524: Astrónomo português investiga sinais do misterioso Planeta X em tapeçarias medievais

Queen’s University Belfast
O astrónomo português Pedro Lacerda e a investigadora italiana Marilina Cesario, junto a uma reprodução da Tapeçaria de Bayeux que mostra o Cometa Halley em 1066

O astrónomo português Pedro Lacerda integra uma investigação, no Reino Unido, que procura pistas sobre o misterioso Planeta X em pergaminhos e tapeçarias medievais. O investigador da Queen´s University, em Belfast, na Irlanda do Norte, explica ao ZAP os detalhes desta pesquisa.

O misterioso Planeta X ou Planeta 9, como é também conhecido, é uma mera hipótese, não havendo provas da sua existência.

Há cientistas que defendem que este planeta que será gelado e gigante, com 10 vezes a massa da Terra, será o responsável por algumas das forças gravitacionais do Cinturão de Kuiper, onde se acredita que têm origem os chamados cometas de período curto (os que se verificam com espaçamentos de até 200 anos).

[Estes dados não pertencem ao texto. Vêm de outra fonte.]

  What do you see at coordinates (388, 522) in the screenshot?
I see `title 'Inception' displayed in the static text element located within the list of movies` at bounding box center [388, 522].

É na busca por este enigmático Planeta X que o astrónomo português Pedro Lacerda está empenhado numa investigação realizada no Reino Unido, enquanto professor auxiliar do Departamento de Matemática e Física da Queen’s University em Belfast, em parceria com a especialista em Língua Anglo-Saxónica (o Inglês antigo), Marilina Cesario, docente italiana da mesma Universidade.

Os dois investigadores procuram pistas sobre o Planeta X em pergaminhos e tapeçarias medievais, cruzando os registos de cometas assinalados nesses documentos históricos com os dados actuais da NASA e de outras fontes.

Pedro Lacerda explica ao ZAP que, através de “simulações de computador”, consegue seguir até ao passado “centenas de cometas”, com “órbitas bem caracterizadas actualmente”, para “estimar em que datas estariam visíveis nos céus”.

As datas apuradas são depois comparadas com os registos detectados por Marilina Cesario na chamada Crónica Anglo-Saxónica, os escritos medievais de entre os Séculos IX e XI.

As simulações, nota Pedro Lacerda, “podem incluir ou não o hipotético Planeta X ou 9. A inclusão muda ligeiramente as datas em que os cometas seriam visíveis, e a comparação com as observações poderá porventura oferecer suporte ou ajudar a rejeitar a teoria do Planeta X”, explica o astrónomo português.

“Para já, não há certezas nem contra nem a favor da existência do planeta”, diz o astrónomo português, realçando que a investigação é condicionada pela imprevisibilidade dos cometas e que, “portanto, a maior parte dos cálculos estarão errados”.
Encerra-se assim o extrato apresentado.